> [To do] Can you put the part that opens with the line containing "Given: Click the" and closes with the line containing "coord(567,572)" into a Markdown table with the columns No and Line, skipping blank lines and leaving the pictures out?

[Dataset entries]
◇ ◇ ◇ ◇
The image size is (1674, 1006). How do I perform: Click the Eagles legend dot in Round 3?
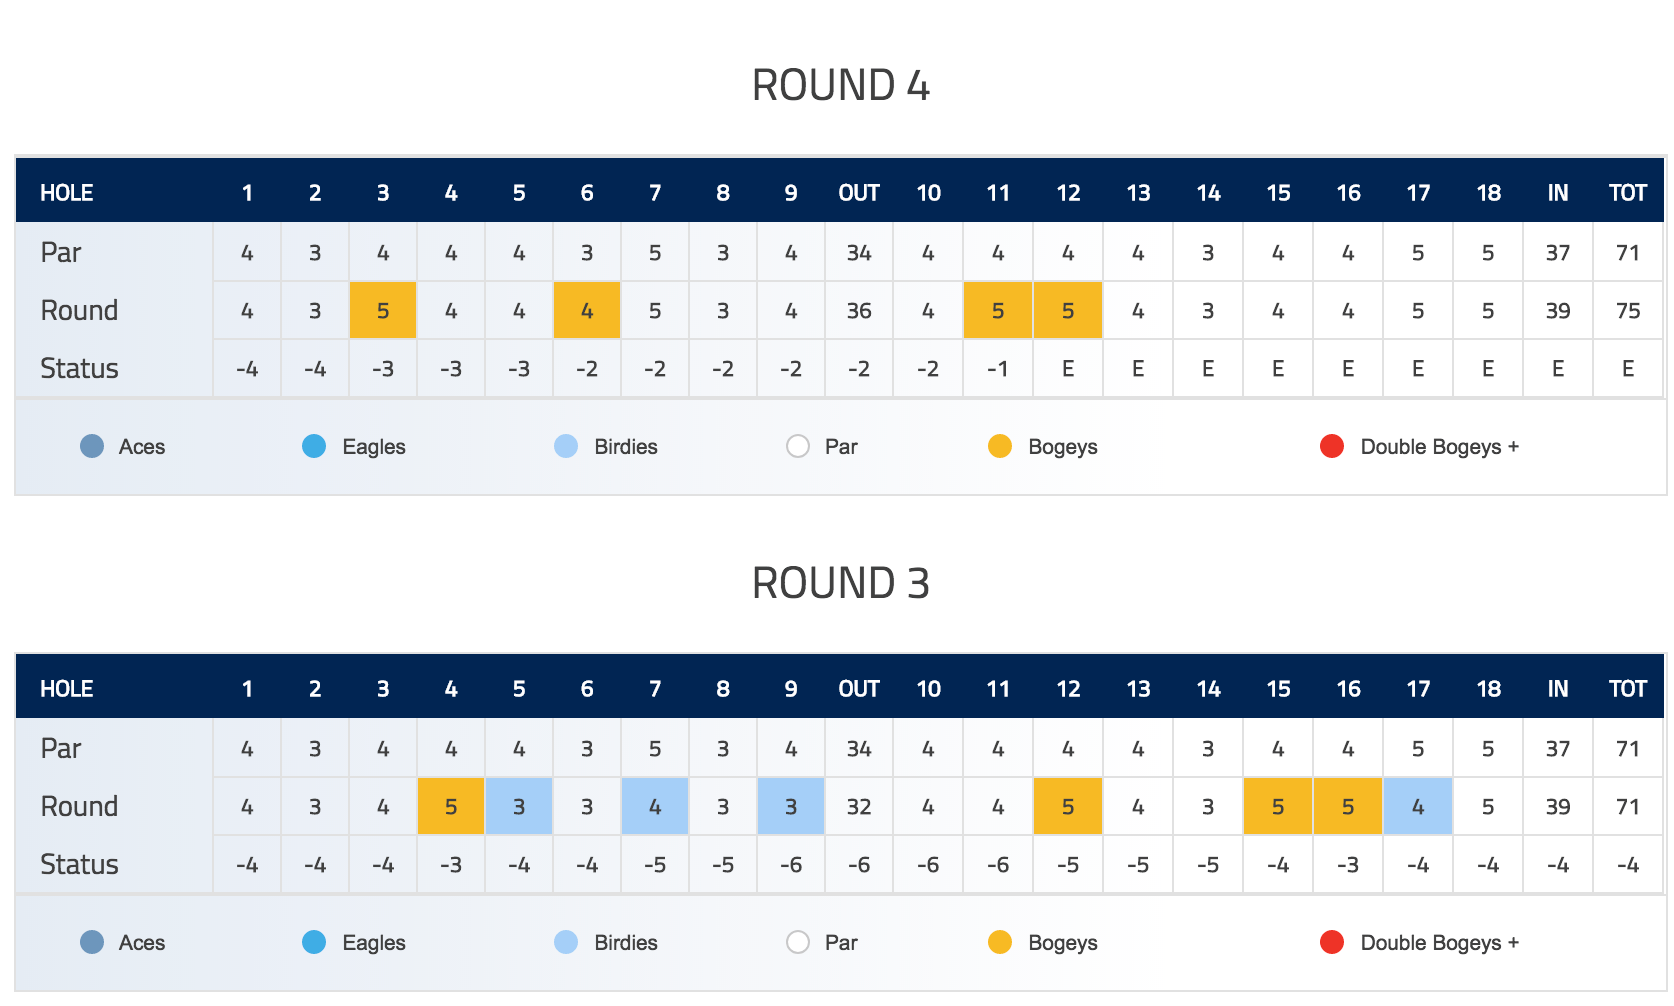[x=314, y=942]
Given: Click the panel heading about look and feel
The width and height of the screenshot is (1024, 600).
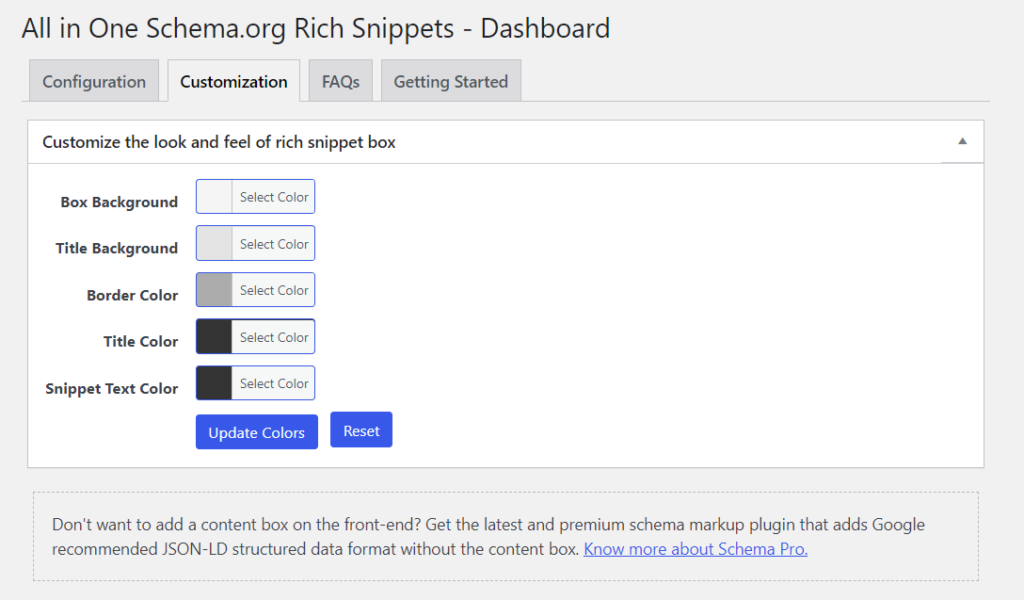Looking at the screenshot, I should [219, 142].
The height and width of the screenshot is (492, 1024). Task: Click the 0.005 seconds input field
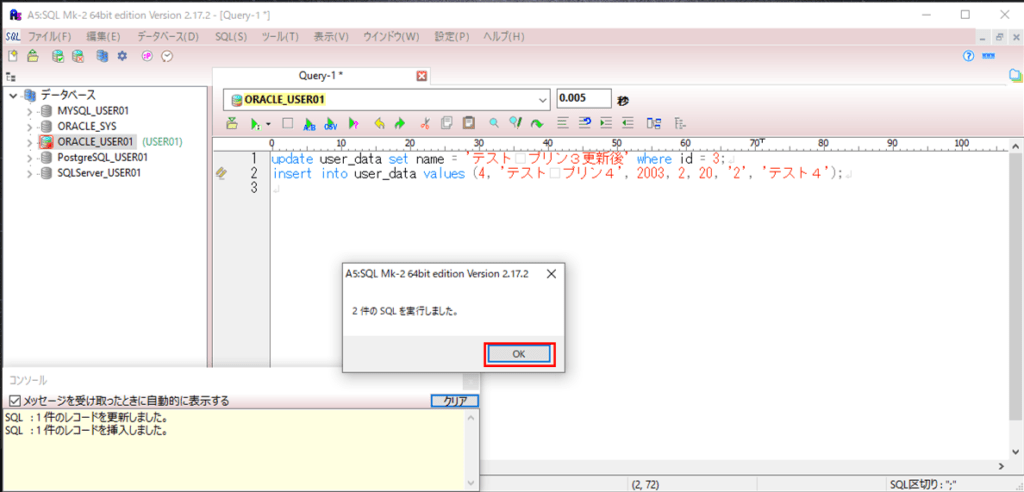click(583, 99)
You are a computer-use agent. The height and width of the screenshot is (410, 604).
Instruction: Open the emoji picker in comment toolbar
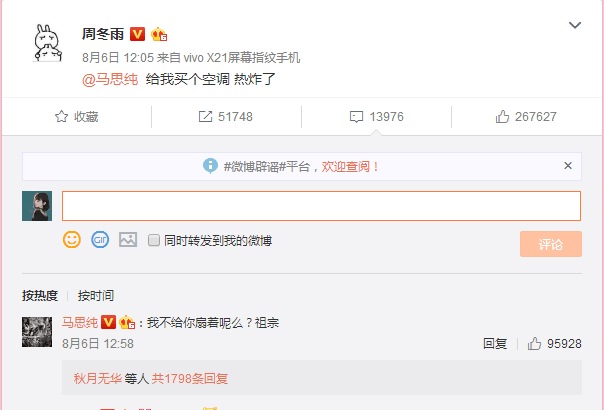point(72,240)
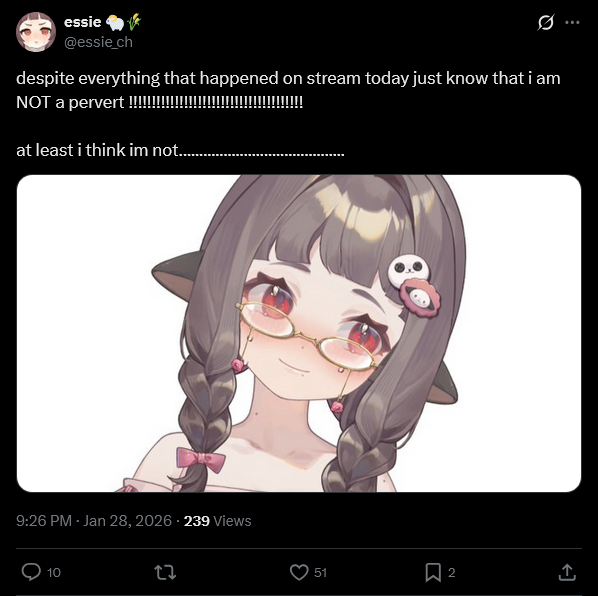Share the post via upload arrow icon
The height and width of the screenshot is (596, 598).
coord(567,572)

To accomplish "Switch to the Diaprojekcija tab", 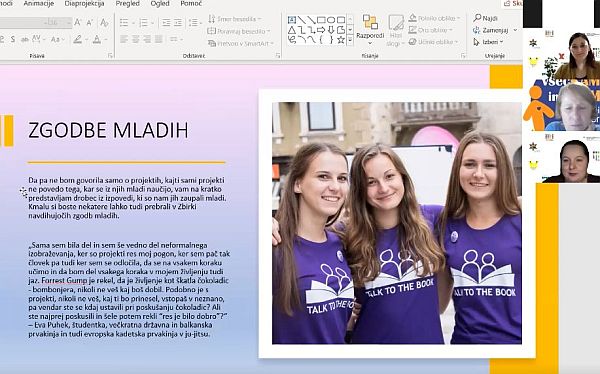I will pos(84,3).
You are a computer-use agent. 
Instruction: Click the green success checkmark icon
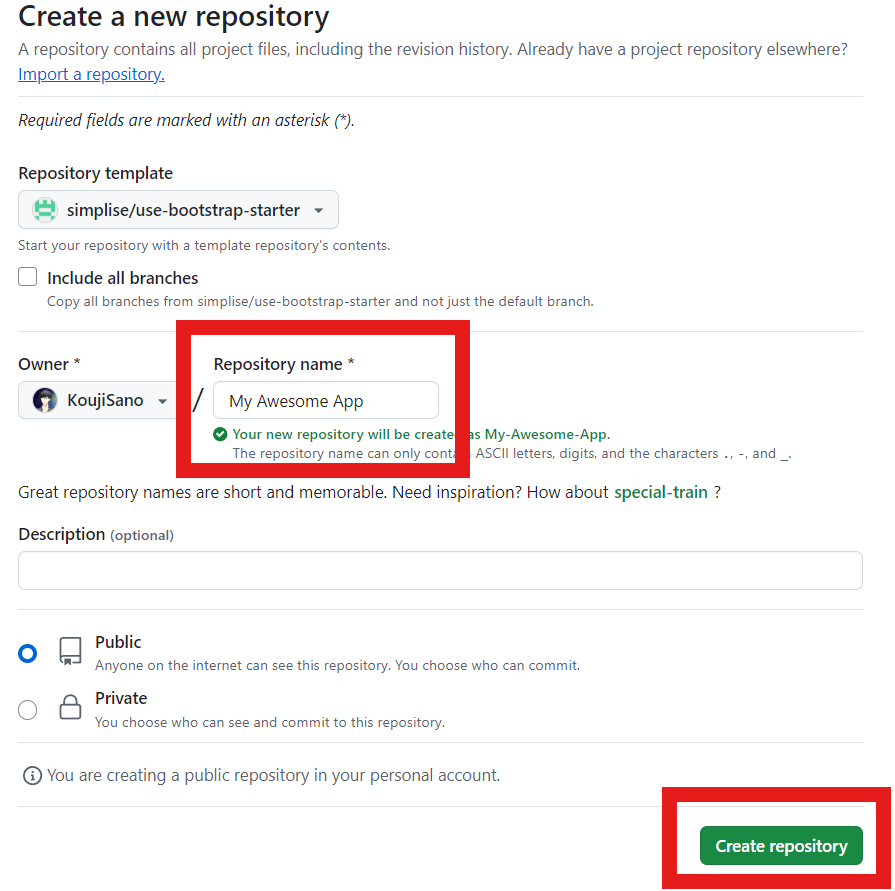pos(222,435)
◇ ◇ ◇ ◇
> [Solved problem]
| No | Line |
|---|---|
| 1 | Given: Click the panel heading about look and feel |
| 2 | The width and height of the screenshot is (1024, 600). |
| 3 | Looking at the screenshot, I should [219, 142]. |
| 4 | The height and width of the screenshot is (492, 1024). Task: Click the 0.005 seconds input field |
| 5 | click(583, 99) |
| 6 | You are a computer-use agent. The height and width of the screenshot is (410, 604). |
| 7 | Instruction: Open the emoji picker in comment toolbar |
| 8 | point(72,240) |
| 9 | Share the post via upload arrow icon |
| 10 | The height and width of the screenshot is (596, 598). |
| 11 | coord(567,572) |